It’s the end of a long, long day. November is almost done, and Christmas is on the way. I’m exhausted from Thanksgiving, but there’s still so much to do. As I get in my car to head home, I begin a mental list, and take a moment to solve a dilemma that’s been teetering on the edge of my mind all day. About 15 minutes later, I realize I’ve been driving without paying much attention. I’ve missed my exit, and I’m headed out of town. Where’s my brain! I think I left it in the parking lot at the last place I stopped!
Can you relate? As I take the next exit, I tell God, “Wow, I’ve really lost my focus.” And I hear His still small voice saying, “You’ve lost your focus in more ways than one.”
Alone in the car is one of the few places where I can give God my undivided attention; and when I have a thought like that last one, I know it’s time to tune out of the world and tune into the One who should have been my focus in the first place. So I turn down the radio, and in the quietness realize that I’ve made it through the entire day without thinking of God even once. I left the house in a hurry, without breakfast and without a quiet time alone with Him. I’ve been chasing after my own agenda for hours. No wonder I’m in the wrong place, lost and exhausted.
It’s difficult to focus on the Lord when my mind is filled with my own busyness. It’s impossible to focus on Him with so many distractions. I have to physically turn down the noise and spiritually lay down all the stuff that has become so important in my day. It’s a mental process that is accomplished through prayer. And as I mentally lay down all of the stuff that’s weighing on my brain, the Holy Spirit reminds me of the Rich Young Ruler (Mark 10:17-22).
I love it when the Holy Spirit gives me a “rabbit” to chase. When He brings the Word into my mind, I know He’s got something good in store. I can easily see my resemblance to this man who was so concerned with good works, so I pull into the next parking lot to look this one up (Thank you Jesus for an online Bible!).

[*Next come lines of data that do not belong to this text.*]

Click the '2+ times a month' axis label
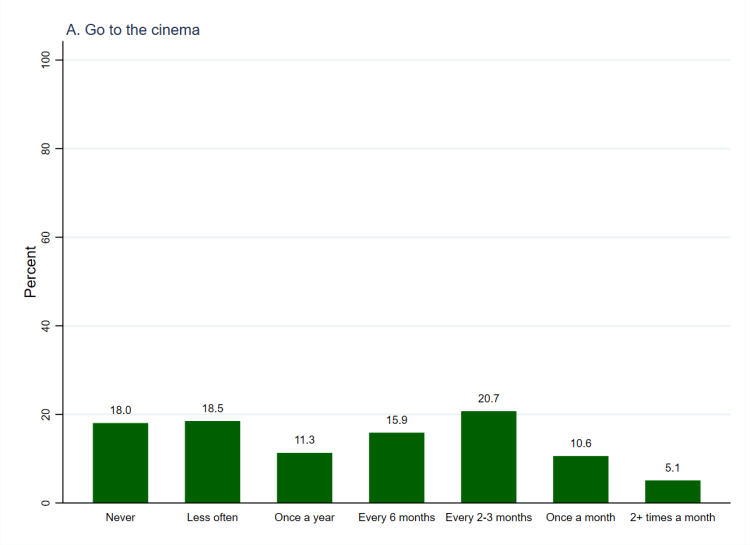The image size is (750, 545). tap(672, 518)
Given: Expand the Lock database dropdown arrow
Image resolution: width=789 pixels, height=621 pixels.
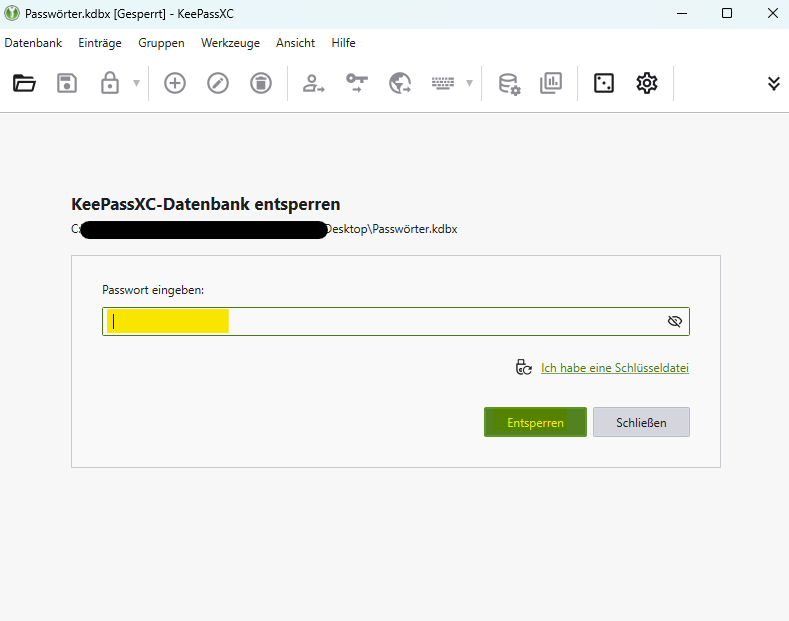Looking at the screenshot, I should pos(136,83).
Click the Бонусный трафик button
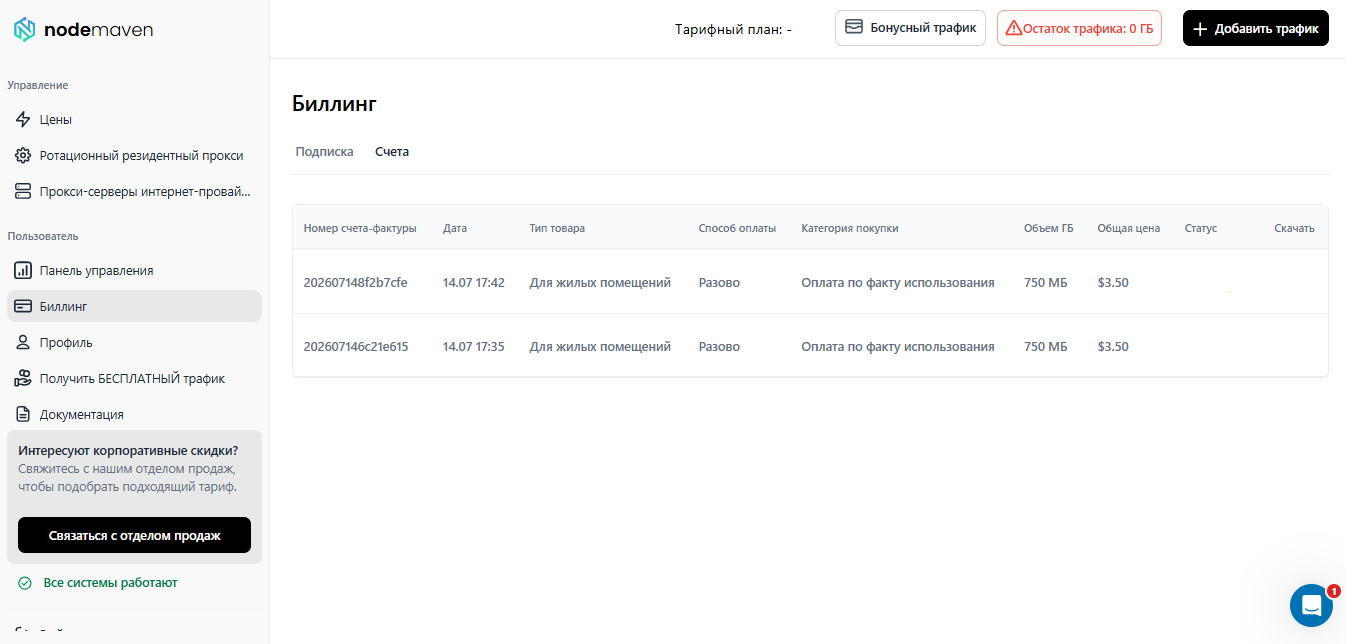Screen dimensions: 1346x644 point(910,28)
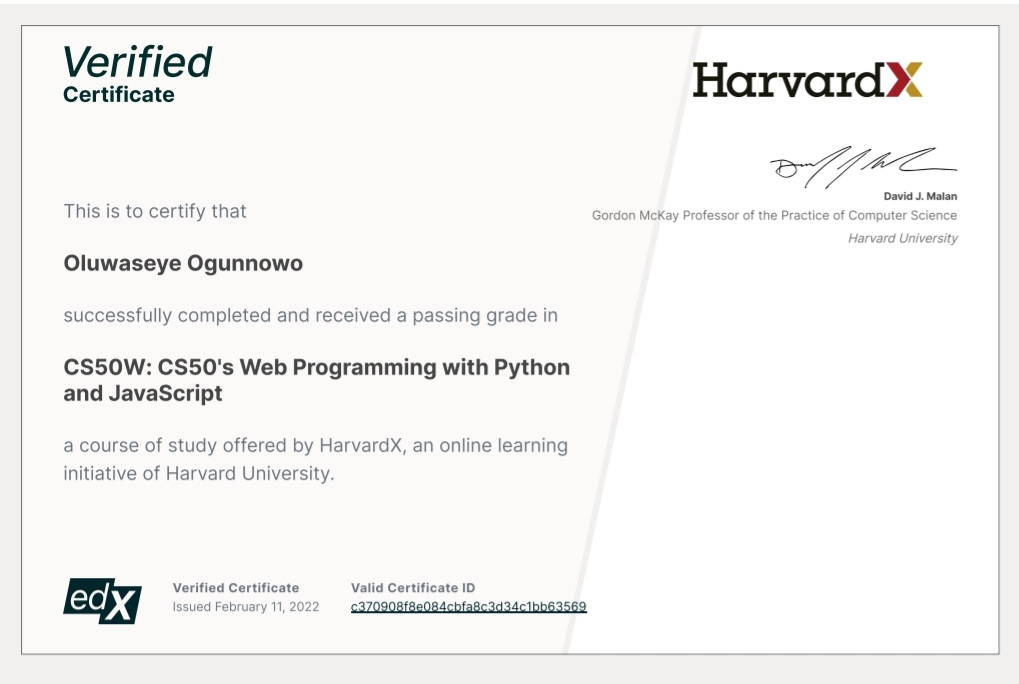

This young man wanted reassurance. He didn’t want to miss Heaven, so he took his worry to the Good Teacher. Let’s tune in and see what happened.
"‘Why do you call Me good?’ Jesus asked him. ‘No one is good but One – God. You know the commandments: Do not murder; do not commit adultery; do not steal; do not bear false witness; do not defraud; honor your father and mother.’
He said to Him, ‘Teacher, I have kept all these from my youth.’
Then, looking at him, Jesus loved him and said to him, “You lack one thing: Go, sell all you have and give to the poor, and you will have treasure in heaven. Then come, follow Me.” But he was stunned at this demand, and he went away grieving, because he had many possessions.”
After reading this passage, I have a question for you. During this blessed Christmas season, how much time do you spend thinking and planning good works for your family and friends? It’s so easy to be absolutely consumed by thoughts of doing good. The Bible tells us to do good things for others, so it’s easy to feel good about doing good (James 2:14-17). Yet when Jesus looked at this man who was so consumed with his own good work; He loved him, and told him it wasn’t enough. He had his heart in the right place. He wanted to do what was right, and Jesus loved him for it; but it wasn’t enough. Good works without a proper foundation are useless.
Jesus told our young friend that “one thing” was missing; and it reminded me of the “one thing” that David pursued (Psalm 27:4), and the “one thing” Paul pursued (Philippians 1:27). It inspired me to pursue my own “one thing.” Today I’m praying that these words inspire you as well. I hope they leave you with the curiosity to read about David’s “one thing” and Paul’s “one thing.” I pray that they inspire you to go back to square one and pursue your own “one thing.”
The more I seek him, the more I find him.
The more I find him, the more I know him.
The more I know him, the more I love him.
The more I love him, the more I obey him.
The more I obey him, the more I need him.